[Exercise set]:
1 > Reproduce verbatim the part of the health insurance passage that opens with the words containing "12. Dental treatment" and closes with "its life-saving benefit.".
2 > Carry on the health insurance benefits text below, starting after its last sentence.

8. Sum assured restoration/Recharge: If you’ve exhausted the entire sum assured within the policy’s annual term, the health insurer could recharge it for you, subject to terms and conditions. The facility to restore is available when the sum assured is used up completely from earlier claims. The coverage is usually for future claims unrelated to those already made. Some insurers may offer unlimited refills during a policy year.

9. OPD treatment: Your health plan could reimburse outpatient expenses such as doctor’s consultation fees, pathological tests, and cost of medicines. You don’t need to be hospitalised to make this claim.

10. Organ transplant: Health insurance plans include surgery costs for an organ transplant, either in full or in part or as an add-on benefit. Notably, the scope of coverage is limited to harvesting the organ and excludes donor’s hospitalisation costs, post-surgical complications, and cost of screening.

11. Attendant allowance: Health insurance plans for children offer an allowance to an accompanying adult. In most cases, the number of days is prefixed, and the amount predefined.

12. Dental treatment and bariatric surgery: Health plans have started to include dental treatment once in every few years, with sub-limits. No more considered a cosmetic procedure, bariatric surgery for obese patients fighting weight-related medical conditions is also covered for its life-saving benefit.

[Data extract]:

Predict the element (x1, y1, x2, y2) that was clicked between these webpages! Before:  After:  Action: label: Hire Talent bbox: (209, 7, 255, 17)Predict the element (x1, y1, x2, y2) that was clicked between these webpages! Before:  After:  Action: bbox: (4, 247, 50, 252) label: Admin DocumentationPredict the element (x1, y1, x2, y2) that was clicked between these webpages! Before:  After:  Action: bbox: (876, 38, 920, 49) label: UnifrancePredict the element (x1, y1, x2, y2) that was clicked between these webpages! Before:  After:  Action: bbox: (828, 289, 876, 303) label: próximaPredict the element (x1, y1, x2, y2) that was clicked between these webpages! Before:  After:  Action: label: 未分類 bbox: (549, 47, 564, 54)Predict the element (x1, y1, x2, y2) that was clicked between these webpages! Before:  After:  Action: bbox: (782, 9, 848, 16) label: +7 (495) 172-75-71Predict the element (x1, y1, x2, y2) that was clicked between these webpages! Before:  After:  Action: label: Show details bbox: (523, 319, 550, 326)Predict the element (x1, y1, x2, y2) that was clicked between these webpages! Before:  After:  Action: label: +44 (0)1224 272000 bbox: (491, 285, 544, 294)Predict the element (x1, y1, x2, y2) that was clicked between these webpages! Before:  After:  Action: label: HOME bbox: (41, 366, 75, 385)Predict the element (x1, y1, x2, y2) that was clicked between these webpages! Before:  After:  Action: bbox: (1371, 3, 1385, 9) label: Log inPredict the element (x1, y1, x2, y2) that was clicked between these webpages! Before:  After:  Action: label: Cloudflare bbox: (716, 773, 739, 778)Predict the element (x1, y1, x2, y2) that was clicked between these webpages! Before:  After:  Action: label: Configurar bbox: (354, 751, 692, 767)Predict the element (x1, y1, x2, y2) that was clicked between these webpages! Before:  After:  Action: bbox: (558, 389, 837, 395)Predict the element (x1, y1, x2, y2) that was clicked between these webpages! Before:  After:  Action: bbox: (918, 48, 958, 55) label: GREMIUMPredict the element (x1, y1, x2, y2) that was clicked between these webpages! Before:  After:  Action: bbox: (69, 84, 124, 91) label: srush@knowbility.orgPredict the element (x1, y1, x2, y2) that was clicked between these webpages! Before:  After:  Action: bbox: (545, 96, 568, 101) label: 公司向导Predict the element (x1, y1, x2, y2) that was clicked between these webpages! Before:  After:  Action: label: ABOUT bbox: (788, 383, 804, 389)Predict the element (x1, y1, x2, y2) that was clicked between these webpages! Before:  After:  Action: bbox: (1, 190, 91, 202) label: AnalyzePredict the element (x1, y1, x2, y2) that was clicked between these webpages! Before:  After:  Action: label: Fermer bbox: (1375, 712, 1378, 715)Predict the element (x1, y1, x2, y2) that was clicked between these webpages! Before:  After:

[Responses per task]:
1 >
12. Dental treatment and bariatric surgery: Health plans have started to include dental treatment once in every few years, with sub-limits. No more considered a cosmetic procedure, bariatric surgery for obese patients fighting weight-related medical conditions is also covered for its life-saving benefit.

2 >
13. Flexibility: You can find health plans that will cover you regardless of your age. On retirement, you could opt for a floater that covers you and your spouse during your twilight years. Similarly, some health insurers offer policies customised for people not covered due to a pre-existing illness or as a result of pre-policy medical tests.

14. Reimbursement claims: If you’ve sought treatment in a non-networked hospital, you could still file a reimbursement claim. If a cashless claim is rejected due to incomplete paperwork, you can try again later after the paperwork is complete.

15. Maternity expenses: There are health insurance policies specifically designed to cover maternity expenses incurred in hospitalisation for the delivery, prenatal expenses (checkups, tests and medication, even emergency ambulance services) and post-natal expenses (follow-up visits, medication, related confirmatory tests, etc). These policies go as far as covering the newborn’s medical expenses from birth to 90 days. The waiting period for these policies is nine months.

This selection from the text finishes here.